Which brings me, finally, to the main subject of this post, the recently described Galanthus samothracicus*. Several populations of snowdrops were found in 2006 by Burkhard Biel, growing at low elevation on the Greek island of Samothraki in the north east Aegean. Morphologically, these plants were similar to G. nivalis but with some subtle differences in leaf shape and flower markings. Individually, these differences were modest but they added up to something distinctive.
In addition to these morphological differences, the plants on Samothraki have a considerably smaller genome size (the total amount, measured in picograms, of DNA in the cell nucleus) than G. nivalis. Comparisons were made with G. reginae-olgae and with G. x valentenei nothosubsp. subplicatus, the helpful name for natural hybrids between G. plicatus and, putatively, G. nivalis. The hybrids occur in Turkish Thrace. Intriguingly, the genome size of the Samothraki plants, about 52pg, suggests to me a resolution to the puzzle of the second parent of G. x valentenei. If the second parent were G. nivalis, one would expect a genome size for the hybrid of about 64pg, the average of G. plicatus (55.5pg) and G. nivalis (72pg). In fact, G x valentenei nothosubsp. subplicatus has a genome size of 54.4pg, which is neatly close to the average of G. plicatus and G. samothracicus. This hypothesis that G. samothracicus is a parent of G x valentenei nothosubsp. subplicatus is also biogeographically satisfying, especially if other populations of G. samothracicus are found on the Turkish island of Gökçeada and on the mainland of Turkish Thrace. Further research needed, as they say!
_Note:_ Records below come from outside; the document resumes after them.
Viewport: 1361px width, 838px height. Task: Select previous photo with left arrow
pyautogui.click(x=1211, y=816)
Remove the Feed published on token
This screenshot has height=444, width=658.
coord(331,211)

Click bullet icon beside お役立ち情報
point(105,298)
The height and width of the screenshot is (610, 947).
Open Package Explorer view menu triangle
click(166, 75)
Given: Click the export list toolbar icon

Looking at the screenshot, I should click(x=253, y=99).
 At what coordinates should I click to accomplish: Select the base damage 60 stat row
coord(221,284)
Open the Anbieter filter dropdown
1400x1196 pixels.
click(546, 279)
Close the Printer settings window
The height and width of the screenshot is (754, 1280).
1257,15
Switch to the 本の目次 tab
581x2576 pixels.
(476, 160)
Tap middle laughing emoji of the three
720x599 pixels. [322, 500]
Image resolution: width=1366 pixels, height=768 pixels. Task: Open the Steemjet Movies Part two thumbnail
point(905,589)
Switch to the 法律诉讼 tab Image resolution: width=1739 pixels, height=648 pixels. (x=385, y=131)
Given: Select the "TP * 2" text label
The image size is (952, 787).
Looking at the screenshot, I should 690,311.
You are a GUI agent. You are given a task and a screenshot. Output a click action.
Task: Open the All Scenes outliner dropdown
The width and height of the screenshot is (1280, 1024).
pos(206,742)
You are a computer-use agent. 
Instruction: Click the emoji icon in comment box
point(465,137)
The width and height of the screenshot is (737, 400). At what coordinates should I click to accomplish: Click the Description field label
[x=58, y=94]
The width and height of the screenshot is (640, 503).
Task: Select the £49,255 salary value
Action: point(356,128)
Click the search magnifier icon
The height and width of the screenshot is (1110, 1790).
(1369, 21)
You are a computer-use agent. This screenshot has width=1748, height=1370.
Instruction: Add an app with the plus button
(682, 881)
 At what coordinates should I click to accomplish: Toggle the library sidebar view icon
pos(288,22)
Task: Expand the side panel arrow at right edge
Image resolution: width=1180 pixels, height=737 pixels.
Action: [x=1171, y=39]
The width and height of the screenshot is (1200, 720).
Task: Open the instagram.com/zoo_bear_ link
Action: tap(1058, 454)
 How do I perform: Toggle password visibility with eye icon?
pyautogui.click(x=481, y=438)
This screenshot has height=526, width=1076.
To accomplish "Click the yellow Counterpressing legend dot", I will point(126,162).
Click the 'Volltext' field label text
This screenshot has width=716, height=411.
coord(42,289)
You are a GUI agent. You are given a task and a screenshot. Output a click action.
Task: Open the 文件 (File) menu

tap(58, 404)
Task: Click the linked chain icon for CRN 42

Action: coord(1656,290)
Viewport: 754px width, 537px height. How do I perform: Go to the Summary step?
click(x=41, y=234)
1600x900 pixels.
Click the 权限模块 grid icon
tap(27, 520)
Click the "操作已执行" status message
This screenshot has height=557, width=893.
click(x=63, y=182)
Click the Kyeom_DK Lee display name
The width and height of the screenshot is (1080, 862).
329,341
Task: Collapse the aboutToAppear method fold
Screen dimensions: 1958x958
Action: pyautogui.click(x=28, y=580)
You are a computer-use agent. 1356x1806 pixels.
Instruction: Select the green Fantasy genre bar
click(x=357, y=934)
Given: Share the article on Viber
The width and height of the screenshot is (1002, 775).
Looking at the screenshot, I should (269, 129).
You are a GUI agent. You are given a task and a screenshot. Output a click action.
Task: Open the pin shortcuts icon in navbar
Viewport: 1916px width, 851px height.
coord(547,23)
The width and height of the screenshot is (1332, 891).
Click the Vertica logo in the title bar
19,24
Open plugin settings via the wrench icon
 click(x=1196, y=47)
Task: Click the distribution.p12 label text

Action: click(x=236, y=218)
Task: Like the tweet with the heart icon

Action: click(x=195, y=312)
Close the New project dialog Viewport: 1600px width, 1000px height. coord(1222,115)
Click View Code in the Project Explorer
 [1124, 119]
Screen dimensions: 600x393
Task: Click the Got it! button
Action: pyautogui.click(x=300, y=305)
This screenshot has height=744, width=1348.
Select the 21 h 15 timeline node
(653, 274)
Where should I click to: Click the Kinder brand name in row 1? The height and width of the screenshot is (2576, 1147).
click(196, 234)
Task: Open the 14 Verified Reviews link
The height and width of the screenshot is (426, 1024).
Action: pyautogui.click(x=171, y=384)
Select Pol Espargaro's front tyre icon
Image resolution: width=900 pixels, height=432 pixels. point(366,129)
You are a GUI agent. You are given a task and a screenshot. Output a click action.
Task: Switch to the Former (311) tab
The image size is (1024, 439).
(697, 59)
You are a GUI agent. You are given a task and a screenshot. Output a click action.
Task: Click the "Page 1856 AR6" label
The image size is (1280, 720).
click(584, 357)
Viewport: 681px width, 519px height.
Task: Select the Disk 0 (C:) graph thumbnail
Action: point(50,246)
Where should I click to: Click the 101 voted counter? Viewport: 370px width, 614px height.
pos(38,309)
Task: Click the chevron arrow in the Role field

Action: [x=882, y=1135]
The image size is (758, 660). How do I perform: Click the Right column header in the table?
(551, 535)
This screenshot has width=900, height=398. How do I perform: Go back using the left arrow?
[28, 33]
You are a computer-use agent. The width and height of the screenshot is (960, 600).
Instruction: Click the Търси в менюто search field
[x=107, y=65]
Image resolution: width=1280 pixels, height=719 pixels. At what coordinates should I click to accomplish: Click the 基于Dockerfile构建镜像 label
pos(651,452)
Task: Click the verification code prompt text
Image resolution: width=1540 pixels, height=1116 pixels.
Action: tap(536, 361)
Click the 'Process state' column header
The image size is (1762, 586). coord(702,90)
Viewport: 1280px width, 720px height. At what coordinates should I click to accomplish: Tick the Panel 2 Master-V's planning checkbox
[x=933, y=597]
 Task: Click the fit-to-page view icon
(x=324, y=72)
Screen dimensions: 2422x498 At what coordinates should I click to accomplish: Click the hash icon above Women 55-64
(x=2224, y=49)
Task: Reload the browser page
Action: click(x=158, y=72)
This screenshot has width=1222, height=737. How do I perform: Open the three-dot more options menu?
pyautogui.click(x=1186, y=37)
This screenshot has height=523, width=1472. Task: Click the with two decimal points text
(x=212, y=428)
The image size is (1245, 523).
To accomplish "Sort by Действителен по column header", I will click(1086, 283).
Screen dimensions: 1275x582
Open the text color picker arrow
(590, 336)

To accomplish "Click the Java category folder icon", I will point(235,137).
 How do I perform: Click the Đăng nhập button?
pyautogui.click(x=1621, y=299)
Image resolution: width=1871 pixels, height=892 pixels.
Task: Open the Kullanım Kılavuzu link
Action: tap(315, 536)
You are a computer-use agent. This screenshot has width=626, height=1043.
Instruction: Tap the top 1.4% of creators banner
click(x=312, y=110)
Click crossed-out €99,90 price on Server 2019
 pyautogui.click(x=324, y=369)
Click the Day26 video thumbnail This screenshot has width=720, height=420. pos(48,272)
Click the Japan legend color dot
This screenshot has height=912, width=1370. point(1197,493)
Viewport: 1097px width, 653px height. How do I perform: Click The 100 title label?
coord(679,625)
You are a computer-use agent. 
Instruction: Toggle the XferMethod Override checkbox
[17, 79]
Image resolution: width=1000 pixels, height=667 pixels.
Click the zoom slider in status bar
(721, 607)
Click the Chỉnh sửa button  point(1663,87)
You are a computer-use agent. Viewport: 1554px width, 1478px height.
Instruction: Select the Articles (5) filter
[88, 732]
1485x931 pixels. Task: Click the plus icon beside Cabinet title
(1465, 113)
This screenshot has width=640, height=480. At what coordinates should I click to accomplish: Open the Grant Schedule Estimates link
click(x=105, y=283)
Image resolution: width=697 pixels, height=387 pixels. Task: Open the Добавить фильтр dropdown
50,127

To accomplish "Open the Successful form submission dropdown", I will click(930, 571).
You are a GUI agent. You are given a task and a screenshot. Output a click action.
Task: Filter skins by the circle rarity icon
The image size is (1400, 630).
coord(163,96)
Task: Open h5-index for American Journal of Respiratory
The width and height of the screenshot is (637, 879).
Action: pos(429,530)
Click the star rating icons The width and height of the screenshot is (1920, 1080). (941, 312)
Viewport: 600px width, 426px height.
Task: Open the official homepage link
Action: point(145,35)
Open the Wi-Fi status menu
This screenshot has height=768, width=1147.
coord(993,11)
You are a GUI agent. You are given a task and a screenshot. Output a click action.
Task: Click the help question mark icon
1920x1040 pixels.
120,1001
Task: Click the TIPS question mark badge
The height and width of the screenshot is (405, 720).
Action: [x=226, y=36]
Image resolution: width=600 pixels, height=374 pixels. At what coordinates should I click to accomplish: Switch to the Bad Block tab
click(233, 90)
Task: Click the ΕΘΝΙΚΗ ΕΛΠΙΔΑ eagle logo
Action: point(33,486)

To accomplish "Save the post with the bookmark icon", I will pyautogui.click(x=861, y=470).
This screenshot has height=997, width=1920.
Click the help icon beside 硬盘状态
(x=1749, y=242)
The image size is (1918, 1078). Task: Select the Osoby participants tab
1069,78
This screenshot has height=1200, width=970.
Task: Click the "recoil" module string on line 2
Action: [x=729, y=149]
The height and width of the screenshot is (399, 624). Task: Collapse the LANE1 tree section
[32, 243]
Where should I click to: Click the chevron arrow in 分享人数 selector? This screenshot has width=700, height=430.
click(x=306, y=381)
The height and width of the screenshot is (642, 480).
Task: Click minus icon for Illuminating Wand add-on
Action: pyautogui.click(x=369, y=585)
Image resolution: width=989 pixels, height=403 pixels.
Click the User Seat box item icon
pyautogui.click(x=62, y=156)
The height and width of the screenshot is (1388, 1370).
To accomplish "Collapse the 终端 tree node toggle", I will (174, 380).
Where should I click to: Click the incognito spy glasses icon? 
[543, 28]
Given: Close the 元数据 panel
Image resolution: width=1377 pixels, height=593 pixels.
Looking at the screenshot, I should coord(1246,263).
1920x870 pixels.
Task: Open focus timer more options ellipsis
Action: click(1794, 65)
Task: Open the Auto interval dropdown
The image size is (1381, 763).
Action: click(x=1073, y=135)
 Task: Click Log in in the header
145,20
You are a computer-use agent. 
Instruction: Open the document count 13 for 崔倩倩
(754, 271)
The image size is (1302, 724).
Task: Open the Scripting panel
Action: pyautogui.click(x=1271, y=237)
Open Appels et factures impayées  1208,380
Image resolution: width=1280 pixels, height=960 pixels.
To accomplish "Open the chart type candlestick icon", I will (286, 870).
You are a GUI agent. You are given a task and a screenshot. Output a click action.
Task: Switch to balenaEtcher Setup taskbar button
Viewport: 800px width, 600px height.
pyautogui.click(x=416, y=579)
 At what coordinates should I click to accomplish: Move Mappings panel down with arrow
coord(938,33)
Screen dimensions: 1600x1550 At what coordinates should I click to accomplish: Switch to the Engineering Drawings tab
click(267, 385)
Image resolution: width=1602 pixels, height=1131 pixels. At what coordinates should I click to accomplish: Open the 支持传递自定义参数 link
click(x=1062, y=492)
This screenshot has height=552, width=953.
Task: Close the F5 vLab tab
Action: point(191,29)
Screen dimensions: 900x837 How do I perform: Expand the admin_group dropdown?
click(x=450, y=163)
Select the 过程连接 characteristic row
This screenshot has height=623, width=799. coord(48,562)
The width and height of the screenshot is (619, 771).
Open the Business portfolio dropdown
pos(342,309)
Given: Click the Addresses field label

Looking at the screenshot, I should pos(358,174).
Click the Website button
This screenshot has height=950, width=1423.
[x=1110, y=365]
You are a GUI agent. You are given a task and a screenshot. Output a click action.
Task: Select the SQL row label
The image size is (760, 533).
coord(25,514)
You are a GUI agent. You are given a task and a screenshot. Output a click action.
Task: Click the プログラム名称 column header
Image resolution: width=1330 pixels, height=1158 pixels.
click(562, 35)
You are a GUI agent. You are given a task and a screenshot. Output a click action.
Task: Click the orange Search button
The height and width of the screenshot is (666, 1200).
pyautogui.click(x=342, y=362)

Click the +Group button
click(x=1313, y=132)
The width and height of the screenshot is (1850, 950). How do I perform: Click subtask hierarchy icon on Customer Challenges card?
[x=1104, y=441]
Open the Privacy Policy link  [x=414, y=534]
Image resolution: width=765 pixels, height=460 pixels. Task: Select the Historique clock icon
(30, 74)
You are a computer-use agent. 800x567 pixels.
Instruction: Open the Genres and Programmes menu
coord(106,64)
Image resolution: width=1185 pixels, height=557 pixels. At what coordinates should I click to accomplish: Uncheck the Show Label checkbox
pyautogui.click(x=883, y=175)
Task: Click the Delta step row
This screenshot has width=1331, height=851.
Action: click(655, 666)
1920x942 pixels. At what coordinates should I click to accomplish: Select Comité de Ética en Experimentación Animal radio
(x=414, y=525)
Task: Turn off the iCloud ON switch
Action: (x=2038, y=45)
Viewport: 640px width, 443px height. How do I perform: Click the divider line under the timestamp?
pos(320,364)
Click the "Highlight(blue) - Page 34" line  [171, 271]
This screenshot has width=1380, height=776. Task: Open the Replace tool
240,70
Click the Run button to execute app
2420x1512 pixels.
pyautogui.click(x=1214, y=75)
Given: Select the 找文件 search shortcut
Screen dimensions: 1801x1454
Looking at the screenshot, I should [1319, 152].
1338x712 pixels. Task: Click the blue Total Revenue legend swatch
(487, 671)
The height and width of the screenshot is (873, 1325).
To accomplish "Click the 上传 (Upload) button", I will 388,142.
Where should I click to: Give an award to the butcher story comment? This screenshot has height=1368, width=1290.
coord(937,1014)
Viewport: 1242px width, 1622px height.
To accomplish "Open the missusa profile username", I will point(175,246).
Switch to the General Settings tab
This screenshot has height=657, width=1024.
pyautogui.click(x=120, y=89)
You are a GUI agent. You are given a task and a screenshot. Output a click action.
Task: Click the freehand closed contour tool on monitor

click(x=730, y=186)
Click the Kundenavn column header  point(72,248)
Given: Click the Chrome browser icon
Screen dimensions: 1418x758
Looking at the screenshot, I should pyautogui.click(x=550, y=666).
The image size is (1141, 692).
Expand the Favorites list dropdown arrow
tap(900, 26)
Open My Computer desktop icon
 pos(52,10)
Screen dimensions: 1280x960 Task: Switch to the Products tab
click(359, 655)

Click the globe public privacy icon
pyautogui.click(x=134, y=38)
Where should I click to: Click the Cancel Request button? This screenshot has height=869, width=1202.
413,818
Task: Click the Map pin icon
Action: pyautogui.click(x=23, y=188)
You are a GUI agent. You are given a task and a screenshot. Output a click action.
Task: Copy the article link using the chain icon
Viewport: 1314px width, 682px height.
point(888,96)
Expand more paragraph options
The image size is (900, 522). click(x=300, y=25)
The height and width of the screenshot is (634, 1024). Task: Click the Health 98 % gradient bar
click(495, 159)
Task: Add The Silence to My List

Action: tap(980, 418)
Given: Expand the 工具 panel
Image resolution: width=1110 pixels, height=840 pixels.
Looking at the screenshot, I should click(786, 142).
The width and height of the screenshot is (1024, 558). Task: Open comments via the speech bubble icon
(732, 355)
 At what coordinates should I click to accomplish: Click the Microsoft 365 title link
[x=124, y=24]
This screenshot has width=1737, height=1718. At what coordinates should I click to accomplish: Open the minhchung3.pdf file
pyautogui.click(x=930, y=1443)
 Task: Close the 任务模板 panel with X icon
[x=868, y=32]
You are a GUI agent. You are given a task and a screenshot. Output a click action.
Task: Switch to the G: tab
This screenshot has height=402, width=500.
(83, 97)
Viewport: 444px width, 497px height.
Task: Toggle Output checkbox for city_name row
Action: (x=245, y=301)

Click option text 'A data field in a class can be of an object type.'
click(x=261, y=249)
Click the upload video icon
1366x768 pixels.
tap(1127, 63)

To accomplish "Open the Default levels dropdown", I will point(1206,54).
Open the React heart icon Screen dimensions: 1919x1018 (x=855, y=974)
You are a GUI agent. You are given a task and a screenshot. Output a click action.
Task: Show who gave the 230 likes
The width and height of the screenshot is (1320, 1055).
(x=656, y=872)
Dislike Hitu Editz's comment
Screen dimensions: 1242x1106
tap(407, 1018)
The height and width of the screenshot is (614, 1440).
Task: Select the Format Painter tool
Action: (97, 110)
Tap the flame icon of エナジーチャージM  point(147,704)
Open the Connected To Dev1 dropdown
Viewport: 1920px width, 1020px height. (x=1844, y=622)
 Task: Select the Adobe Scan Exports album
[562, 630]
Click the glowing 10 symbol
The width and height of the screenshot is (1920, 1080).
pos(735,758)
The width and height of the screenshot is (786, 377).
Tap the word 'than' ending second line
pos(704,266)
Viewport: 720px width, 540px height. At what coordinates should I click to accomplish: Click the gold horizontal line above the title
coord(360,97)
The paper’s authors concluded that the Samothraki plants did not belong with any of the biogeographically plausible accepted species. For some reason, they regrettably did not consider G. gracilis (of the form that occurs in NE Greece) as a potential close relative. Morphology is often a poor guide to relatedness. For example, G. peshmenii and G. cilicicus are both close relatives of G. elwesii, despite much more closely resembling G. reginae-olgae and G. nivalis respectively.
Unfortunately, no attempt was made to conduct a molecular phylogenetic analysis, which could provide convincing evidence of the plants’ affinities. Pending the results of such an analysis, I think we have to remain agnostic regarding the status and affinities of this fascinating snowdrop.
* Tan, K., Biel, B. & Siljak-Yakovlev, S. (2014) Galanthus samothracicus (Amaryllidaceae) from the island of Samothraki, northeastern Greece. Phytologia Balcanica, 20(1): 65 – 70.
**Rønsted, Nina, et al. (2013) Snowdrops falling slowly into place: an improved phylogeny for Galanthus (Amaryllidaceae). Molecular Phylogenetics and Evolution 69: 205–217.